CILEGON, WILIP.ID- Hari Santri Nasional adalah momen penting bagi masyarakat Indonesia, khususnya umat Islam, untuk menghormati dan mengenang peran santri dalam sejarah perjuangan bangsa. Diperingati setiap tanggal 22 Oktober, Hari Santri menjadi wujud penghormatan atas kontribusi para santri dan ulama dalam membela dan mempertahankan kemerdekaan Indonesia.
Dalam rangka menghormati nilai-nilai keagamaan dan semangat perjuangan santri, sudah sewajarnya jika kafe dan restoran yang menjual minuman keras (miras) diharuskan tutup pada peringatan Hari Santri Nasional.
Aktivis Dragon Banten, Sutenk Al-Chidunaki mengatakan langkah untuk menutup tempat hiburan malam dan restoran yang menjual miras selama peringatan Hari Santri bukan hanya sebagai bentuk penghormatan terhadap santri, tetapi juga mencerminkan penghargaan atas nilai-nilai keagamaan yang dipegang oleh sebagian besar masyarakat.

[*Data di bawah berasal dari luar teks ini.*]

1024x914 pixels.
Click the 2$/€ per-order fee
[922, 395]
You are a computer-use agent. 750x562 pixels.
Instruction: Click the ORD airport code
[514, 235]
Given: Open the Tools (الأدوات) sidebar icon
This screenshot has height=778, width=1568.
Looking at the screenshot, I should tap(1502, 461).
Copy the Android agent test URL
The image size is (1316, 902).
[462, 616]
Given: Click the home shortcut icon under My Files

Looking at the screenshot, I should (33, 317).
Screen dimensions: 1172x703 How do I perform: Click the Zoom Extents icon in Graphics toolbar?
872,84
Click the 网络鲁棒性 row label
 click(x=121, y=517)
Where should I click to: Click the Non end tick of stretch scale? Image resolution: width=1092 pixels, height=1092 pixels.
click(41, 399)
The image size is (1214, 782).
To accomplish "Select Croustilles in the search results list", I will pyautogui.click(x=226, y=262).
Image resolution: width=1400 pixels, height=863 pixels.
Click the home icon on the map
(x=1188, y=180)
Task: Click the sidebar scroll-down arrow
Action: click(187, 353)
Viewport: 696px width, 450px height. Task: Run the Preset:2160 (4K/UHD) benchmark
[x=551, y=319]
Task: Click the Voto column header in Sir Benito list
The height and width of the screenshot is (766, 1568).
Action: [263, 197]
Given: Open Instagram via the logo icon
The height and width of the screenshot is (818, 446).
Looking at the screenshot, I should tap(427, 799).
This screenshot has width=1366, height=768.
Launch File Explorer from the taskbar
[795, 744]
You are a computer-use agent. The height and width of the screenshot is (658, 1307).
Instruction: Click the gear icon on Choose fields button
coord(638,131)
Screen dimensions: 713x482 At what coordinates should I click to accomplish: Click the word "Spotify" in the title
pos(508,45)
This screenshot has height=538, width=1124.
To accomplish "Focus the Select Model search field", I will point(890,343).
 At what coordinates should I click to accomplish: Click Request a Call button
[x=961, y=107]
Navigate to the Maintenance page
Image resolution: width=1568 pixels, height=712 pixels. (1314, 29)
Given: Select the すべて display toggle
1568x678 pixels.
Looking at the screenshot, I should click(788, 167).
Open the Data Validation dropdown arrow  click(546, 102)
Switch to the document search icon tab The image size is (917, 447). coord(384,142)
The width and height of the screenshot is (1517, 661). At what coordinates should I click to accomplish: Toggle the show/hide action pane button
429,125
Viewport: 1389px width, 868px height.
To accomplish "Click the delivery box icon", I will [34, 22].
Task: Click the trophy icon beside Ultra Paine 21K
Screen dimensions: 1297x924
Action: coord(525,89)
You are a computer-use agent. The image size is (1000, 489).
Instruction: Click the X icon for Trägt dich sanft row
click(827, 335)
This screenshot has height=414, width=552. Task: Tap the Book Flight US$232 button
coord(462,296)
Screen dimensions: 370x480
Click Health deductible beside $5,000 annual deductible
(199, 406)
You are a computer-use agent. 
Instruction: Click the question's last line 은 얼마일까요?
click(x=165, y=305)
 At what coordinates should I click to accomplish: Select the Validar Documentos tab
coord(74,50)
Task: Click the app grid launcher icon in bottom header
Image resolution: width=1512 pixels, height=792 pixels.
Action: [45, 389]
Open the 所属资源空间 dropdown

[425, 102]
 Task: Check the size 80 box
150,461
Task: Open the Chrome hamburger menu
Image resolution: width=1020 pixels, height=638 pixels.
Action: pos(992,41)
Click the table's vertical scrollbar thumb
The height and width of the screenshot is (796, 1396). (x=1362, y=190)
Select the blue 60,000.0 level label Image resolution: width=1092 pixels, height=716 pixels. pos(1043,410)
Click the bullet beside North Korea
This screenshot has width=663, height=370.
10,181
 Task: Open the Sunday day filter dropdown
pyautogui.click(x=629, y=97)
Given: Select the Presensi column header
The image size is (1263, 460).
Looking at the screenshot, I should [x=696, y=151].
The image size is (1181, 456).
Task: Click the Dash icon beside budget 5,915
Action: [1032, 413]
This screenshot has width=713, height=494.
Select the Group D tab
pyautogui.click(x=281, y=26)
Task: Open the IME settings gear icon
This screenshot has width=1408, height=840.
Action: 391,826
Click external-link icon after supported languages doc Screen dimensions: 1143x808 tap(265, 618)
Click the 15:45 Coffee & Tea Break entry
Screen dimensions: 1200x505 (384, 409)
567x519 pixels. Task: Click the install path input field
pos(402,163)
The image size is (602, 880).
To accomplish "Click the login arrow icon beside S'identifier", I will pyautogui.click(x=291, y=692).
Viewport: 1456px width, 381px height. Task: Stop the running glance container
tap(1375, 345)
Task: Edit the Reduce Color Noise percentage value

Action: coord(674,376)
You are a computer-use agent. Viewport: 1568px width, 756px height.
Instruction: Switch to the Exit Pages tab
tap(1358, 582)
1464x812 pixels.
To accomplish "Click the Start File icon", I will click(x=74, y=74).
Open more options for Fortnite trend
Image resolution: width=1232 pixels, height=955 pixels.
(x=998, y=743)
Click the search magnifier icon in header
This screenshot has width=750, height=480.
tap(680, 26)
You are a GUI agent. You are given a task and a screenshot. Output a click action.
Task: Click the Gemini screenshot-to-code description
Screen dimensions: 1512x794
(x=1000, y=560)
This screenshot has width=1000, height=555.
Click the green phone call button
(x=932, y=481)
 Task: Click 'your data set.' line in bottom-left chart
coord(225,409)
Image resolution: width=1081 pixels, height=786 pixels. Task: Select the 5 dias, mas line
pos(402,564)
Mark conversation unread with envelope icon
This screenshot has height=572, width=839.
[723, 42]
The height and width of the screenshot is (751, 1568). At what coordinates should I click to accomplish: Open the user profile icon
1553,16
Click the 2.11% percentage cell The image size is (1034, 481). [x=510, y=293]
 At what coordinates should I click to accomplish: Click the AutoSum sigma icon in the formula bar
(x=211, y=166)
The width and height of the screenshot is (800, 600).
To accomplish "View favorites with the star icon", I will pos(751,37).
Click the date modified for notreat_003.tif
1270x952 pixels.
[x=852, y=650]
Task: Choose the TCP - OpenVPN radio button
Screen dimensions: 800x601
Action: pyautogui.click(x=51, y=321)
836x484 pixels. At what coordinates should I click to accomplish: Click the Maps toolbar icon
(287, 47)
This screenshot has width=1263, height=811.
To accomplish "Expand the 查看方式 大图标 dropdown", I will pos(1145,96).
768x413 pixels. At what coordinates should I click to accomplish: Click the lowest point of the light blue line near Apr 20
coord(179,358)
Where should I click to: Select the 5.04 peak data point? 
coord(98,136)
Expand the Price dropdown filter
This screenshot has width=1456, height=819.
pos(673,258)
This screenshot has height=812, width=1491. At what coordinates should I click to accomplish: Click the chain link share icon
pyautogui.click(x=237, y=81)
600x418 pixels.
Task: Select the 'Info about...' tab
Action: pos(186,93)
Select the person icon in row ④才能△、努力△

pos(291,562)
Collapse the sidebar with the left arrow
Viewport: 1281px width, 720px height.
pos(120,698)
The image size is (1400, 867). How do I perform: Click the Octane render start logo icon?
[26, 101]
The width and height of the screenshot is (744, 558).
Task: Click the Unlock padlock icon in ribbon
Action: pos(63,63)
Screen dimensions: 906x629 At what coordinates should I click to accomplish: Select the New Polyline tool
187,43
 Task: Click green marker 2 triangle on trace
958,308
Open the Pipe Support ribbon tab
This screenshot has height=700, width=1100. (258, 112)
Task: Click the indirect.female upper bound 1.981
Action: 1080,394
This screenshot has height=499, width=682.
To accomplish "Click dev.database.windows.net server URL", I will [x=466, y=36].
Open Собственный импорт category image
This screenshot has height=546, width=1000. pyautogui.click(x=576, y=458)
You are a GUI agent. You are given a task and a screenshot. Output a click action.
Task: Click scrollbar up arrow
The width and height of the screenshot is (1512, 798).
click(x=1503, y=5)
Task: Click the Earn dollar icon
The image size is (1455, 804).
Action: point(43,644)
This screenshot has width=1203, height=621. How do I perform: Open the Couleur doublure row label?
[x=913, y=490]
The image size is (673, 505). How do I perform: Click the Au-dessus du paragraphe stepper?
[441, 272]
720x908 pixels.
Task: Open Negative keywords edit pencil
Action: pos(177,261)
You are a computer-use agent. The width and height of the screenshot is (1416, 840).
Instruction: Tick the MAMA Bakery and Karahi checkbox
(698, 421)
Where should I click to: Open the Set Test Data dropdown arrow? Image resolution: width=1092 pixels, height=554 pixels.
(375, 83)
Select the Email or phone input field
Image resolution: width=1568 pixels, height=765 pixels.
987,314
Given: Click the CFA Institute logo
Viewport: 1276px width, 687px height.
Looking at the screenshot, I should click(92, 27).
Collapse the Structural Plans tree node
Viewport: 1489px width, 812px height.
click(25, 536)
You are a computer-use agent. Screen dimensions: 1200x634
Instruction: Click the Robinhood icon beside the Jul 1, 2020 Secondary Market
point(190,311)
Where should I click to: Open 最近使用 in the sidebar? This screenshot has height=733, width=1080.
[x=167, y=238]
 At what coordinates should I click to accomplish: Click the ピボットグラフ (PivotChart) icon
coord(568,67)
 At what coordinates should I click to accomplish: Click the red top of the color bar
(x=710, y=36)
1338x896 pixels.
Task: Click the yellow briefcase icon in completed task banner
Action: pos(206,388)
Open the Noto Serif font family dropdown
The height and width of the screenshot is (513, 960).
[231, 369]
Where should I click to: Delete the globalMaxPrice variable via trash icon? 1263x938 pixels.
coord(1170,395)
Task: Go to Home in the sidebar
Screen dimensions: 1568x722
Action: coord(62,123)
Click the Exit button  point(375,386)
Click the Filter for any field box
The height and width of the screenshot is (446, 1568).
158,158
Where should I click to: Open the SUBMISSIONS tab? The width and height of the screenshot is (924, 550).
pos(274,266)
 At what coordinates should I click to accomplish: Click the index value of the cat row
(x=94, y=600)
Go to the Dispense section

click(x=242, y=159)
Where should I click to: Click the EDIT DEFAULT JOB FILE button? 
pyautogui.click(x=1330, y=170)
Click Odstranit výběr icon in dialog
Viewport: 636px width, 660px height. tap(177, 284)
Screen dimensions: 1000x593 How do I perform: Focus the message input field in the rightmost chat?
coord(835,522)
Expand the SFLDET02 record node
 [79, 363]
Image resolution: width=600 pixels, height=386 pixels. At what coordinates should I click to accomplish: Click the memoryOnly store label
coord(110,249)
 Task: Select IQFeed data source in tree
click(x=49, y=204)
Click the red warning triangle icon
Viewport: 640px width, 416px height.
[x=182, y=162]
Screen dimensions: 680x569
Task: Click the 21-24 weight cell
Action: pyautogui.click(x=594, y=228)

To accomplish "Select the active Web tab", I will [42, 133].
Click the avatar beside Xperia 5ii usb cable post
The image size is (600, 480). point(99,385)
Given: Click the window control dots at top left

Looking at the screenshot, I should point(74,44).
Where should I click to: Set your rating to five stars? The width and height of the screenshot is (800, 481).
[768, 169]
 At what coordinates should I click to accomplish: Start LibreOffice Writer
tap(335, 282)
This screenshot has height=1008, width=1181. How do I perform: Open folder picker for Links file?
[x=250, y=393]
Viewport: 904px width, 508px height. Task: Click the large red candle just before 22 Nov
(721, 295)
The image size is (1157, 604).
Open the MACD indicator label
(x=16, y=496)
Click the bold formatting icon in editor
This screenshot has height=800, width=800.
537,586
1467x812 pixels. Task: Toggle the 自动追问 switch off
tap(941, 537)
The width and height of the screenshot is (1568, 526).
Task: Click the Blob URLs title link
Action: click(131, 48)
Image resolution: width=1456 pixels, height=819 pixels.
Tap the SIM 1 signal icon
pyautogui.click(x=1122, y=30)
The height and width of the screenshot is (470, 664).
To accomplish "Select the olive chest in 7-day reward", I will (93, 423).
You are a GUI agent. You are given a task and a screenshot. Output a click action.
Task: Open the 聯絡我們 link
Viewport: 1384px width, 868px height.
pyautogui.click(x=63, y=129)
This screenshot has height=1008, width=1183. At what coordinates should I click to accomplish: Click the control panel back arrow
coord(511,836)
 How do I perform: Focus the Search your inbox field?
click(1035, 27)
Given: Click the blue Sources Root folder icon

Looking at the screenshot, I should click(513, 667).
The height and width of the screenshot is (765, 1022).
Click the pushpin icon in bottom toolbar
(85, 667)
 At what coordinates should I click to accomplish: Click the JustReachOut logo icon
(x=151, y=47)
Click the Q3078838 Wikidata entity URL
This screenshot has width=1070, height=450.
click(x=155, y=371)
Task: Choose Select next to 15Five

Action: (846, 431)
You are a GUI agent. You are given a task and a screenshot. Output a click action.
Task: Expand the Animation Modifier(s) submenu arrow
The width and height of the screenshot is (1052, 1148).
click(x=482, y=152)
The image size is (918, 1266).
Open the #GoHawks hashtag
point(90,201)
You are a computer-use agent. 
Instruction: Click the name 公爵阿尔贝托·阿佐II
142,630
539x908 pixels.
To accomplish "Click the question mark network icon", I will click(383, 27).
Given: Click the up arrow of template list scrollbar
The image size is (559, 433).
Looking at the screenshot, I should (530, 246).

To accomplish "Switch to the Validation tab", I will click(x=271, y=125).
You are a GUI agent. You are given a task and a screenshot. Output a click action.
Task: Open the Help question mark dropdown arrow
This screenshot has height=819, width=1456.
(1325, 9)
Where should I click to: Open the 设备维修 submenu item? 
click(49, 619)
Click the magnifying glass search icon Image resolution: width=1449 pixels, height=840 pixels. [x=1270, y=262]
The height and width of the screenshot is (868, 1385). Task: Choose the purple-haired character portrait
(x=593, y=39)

“Peringatan Hari Santri di Cilegon sudah luar biasa merah dengan mengadakan Istiqosah. Alangkah lebih baiknya, momentum ini juga pelaku usaha kafe dan restoran yang bebas menjual miras tutup, ” kata SutenkSutenk saat meninjau sejumlah Hiburan Malam di Jalan Linkar Selatan yang masih tetap beroprasi, Selasa dini hari, 22 Oktober 2024.
Peredaran miras di Kota Cilegon sangat bebas dijual di kafe dan restoran, di Hari Santri Nasional, diharapkan menghormati para Santri dan Ulama yang menjadi jati diri warga Kota Cilegon.
“Santri dan Ulama di Cilegon memegang peran penting dalam menjaga moralitas dan membentuk karakter bangsa yang religius. Oleh karena itu, keberadaan hiburan malam dan tempat-tempat yang menyediakan minuman keras dianggap tidak sesuai dengan semangat keagamaan yang diusung dalam peringatan Hari Santri Nasional,” kata Sutenk.
Di tempat yang sama, Agus Uban turut menambahkan, penutupan hiburan malam dan restoran yang menjual miras selama peringatan Hari Santri adalah langkah yang tepat untuk menghormati nilai-nilai keagamaan dan memperkuat semangat persatuan di Kota Cilegon.
“Dengan demikian, peringatan Hari Santri Nasional dapat dilaksanakan dengan lebih khidmat dan bermakna bagi seluruh masyarakat Kota Cilegon, ” kata Agus.